= Richard Nelson (lighting designer) =

American theatrical lighting designer (1938–1996)

Richard Nelson (December 7, 1938 – November 6, 1996) was an American theatrical lighting designer.

Born in New York City, Nelson studied at the High School of the Performing Arts and began his career off-Broadway in 1955. He made his Broadway debut with The Caucasian Chalk Circle in 1966. His many credits include Coco, The Magic Show, So Long, 174th Street, The Lady From Dubuque, The Tap Dance Kid, Sunday in the Park with George, Into the Woods, and revivals of Morning's at Seven, Awake and Sing!, Long Day's Journey Into Night, Blithe Spirit, The Night of the Iguana, and Private Lives, among others.

Nelson won the Tony Award for Best Lighting Design and the Drama Desk Award for Outstanding Lighting Design for Sunday in the Park with George and was nominated for both awards for Into the Woods. He also designed the lighting for the Ronald Reagan Memorial Library in Simi Valley, California.

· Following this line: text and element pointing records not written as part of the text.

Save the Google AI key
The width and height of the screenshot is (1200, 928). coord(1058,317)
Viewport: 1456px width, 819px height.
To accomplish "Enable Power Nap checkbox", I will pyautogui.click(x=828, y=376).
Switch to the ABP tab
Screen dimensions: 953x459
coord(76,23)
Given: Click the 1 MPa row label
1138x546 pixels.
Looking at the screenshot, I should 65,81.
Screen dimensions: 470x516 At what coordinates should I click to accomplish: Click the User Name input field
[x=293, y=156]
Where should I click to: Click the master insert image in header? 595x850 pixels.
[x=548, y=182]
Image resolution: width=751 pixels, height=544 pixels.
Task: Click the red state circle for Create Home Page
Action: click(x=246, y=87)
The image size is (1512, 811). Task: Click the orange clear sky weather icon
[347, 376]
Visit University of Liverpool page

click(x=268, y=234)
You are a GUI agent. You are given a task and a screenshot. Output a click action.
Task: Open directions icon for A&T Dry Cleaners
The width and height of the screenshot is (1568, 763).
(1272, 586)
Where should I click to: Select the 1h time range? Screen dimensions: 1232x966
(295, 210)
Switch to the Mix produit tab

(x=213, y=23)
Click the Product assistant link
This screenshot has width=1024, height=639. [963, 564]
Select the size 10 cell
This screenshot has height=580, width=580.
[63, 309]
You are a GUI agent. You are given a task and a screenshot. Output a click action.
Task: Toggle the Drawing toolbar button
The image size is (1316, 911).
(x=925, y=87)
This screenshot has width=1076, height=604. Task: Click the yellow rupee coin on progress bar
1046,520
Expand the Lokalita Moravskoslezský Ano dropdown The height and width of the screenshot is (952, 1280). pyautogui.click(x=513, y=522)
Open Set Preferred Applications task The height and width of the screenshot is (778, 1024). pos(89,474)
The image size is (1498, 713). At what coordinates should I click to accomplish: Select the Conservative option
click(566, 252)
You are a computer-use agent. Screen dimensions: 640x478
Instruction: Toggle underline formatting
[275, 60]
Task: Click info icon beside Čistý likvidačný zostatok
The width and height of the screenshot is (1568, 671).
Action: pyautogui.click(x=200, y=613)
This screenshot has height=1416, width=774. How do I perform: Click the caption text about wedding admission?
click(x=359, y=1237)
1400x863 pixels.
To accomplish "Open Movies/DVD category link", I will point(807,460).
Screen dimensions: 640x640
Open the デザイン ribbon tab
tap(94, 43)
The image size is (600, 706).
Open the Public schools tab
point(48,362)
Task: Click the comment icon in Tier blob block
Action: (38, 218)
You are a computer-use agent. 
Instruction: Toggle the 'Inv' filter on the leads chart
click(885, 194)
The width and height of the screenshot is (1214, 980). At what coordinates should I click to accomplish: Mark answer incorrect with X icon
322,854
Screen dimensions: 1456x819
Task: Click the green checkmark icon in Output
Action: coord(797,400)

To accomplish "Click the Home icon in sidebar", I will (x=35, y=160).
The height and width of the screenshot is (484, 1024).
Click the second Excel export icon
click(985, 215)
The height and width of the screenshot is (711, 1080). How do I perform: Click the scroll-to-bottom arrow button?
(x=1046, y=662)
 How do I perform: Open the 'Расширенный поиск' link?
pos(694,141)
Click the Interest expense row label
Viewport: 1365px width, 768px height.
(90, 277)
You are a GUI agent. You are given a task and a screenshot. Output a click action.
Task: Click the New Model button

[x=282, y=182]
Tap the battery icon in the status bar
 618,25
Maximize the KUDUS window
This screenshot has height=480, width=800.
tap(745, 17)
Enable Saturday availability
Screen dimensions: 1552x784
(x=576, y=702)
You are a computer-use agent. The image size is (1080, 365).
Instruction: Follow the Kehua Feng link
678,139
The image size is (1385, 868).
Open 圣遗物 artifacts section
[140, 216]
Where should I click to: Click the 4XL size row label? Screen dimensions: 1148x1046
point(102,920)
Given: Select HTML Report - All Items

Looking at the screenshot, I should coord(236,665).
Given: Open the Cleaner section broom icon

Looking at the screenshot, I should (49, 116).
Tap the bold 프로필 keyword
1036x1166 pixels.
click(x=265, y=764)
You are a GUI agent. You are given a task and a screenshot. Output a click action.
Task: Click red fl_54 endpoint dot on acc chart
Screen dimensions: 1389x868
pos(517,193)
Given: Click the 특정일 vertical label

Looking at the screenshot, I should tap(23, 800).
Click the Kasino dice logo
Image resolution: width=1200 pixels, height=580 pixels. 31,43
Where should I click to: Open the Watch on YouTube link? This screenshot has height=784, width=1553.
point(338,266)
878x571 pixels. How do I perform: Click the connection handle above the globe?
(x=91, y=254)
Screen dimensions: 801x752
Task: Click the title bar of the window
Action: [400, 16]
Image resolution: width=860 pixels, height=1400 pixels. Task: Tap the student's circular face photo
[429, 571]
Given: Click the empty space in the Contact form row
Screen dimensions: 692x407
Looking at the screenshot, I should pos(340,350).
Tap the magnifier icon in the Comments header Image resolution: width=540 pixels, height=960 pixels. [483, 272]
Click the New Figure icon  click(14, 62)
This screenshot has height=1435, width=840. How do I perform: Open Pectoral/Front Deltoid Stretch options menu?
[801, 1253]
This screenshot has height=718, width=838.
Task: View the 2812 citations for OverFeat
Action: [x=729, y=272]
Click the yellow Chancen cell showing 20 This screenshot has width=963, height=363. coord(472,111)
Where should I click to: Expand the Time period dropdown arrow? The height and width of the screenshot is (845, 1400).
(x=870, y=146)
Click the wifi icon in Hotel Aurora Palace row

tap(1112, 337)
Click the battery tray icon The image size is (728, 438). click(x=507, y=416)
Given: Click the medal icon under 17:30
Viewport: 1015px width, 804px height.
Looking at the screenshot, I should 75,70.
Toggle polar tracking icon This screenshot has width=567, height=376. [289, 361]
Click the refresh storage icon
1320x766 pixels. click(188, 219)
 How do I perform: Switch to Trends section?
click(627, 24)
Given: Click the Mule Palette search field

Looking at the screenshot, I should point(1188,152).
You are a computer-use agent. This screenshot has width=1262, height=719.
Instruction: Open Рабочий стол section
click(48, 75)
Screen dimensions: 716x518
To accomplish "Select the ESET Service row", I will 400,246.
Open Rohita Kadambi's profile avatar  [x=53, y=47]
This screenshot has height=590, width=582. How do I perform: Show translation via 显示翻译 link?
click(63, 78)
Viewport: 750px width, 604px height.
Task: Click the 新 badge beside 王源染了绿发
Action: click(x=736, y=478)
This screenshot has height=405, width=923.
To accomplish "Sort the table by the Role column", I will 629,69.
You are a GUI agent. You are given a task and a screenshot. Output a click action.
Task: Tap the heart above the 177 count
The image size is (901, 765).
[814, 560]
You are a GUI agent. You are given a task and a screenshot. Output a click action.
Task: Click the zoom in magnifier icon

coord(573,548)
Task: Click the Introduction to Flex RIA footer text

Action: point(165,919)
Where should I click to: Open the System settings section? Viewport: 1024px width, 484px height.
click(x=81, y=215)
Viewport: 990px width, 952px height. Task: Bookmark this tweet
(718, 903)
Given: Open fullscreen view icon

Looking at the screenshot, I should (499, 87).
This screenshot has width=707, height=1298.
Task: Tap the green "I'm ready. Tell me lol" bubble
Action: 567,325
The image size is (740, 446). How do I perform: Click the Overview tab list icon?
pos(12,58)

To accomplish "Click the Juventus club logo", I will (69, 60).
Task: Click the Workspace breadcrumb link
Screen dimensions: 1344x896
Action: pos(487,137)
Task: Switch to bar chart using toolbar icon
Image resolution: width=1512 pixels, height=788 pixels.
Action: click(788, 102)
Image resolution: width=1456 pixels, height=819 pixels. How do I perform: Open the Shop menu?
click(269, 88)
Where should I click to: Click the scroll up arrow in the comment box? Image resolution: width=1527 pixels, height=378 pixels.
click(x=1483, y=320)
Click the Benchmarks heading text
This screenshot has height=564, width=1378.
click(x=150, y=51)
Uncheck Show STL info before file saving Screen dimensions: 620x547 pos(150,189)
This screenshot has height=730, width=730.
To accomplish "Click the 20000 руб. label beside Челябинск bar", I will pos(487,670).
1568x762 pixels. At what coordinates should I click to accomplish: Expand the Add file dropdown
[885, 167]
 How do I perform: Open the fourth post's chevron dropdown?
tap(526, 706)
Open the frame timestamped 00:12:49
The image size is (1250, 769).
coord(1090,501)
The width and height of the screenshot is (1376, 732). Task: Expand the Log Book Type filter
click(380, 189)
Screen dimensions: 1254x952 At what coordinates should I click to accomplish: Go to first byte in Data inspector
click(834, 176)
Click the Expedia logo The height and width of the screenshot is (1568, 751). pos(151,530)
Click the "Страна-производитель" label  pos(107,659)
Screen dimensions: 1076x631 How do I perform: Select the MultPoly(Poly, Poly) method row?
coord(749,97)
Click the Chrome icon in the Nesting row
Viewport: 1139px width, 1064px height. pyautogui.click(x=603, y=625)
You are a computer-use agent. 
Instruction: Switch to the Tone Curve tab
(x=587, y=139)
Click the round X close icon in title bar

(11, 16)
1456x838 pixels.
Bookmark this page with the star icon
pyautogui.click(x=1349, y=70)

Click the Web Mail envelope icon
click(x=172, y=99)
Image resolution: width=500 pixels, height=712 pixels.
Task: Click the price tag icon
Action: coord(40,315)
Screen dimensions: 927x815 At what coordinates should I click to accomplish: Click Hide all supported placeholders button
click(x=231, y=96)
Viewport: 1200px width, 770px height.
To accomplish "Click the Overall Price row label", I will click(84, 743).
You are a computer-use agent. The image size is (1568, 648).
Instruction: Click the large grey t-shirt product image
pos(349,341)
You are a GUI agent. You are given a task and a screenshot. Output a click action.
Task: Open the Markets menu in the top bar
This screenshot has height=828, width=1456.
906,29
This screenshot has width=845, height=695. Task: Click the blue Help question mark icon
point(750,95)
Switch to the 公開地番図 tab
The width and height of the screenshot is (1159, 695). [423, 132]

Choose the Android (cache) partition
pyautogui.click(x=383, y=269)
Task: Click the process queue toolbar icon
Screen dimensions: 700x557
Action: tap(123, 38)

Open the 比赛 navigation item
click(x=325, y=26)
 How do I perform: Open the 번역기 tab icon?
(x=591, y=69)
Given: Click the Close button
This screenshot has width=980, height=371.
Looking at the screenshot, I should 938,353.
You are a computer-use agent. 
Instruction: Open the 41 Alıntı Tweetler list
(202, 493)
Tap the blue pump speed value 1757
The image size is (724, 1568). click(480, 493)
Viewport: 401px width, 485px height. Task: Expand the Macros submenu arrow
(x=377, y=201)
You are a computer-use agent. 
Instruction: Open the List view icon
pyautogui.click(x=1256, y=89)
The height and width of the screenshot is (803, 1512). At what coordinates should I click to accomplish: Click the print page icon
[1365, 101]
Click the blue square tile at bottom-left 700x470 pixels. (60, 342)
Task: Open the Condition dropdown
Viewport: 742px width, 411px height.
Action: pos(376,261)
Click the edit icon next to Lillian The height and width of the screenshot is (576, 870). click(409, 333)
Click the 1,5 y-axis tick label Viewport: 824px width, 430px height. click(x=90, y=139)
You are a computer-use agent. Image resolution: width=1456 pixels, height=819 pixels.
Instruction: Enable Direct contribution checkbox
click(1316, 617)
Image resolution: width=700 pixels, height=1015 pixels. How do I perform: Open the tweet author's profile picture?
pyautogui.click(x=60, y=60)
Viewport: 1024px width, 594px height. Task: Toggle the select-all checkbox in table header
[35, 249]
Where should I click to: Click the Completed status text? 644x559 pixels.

In addition to his theatre work, Nelson helped define the use of light as an important element in modern dance. He worked with such choreographers as Martha Graham, Paul Taylor, Twyla Tharp and Erick Hawkins. Mr Nelson was the resident lighting designer for the Merce Cunningham Dance Company from 1968 to 1973. He was an associate professor of theater at the University of Michigan in Ann Arbor from 1988 to 1991 and taught at the Tisch School of the Arts at New York University until a month prior to his death from a brain tumor at Mount Sinai Hospital in Manhattan.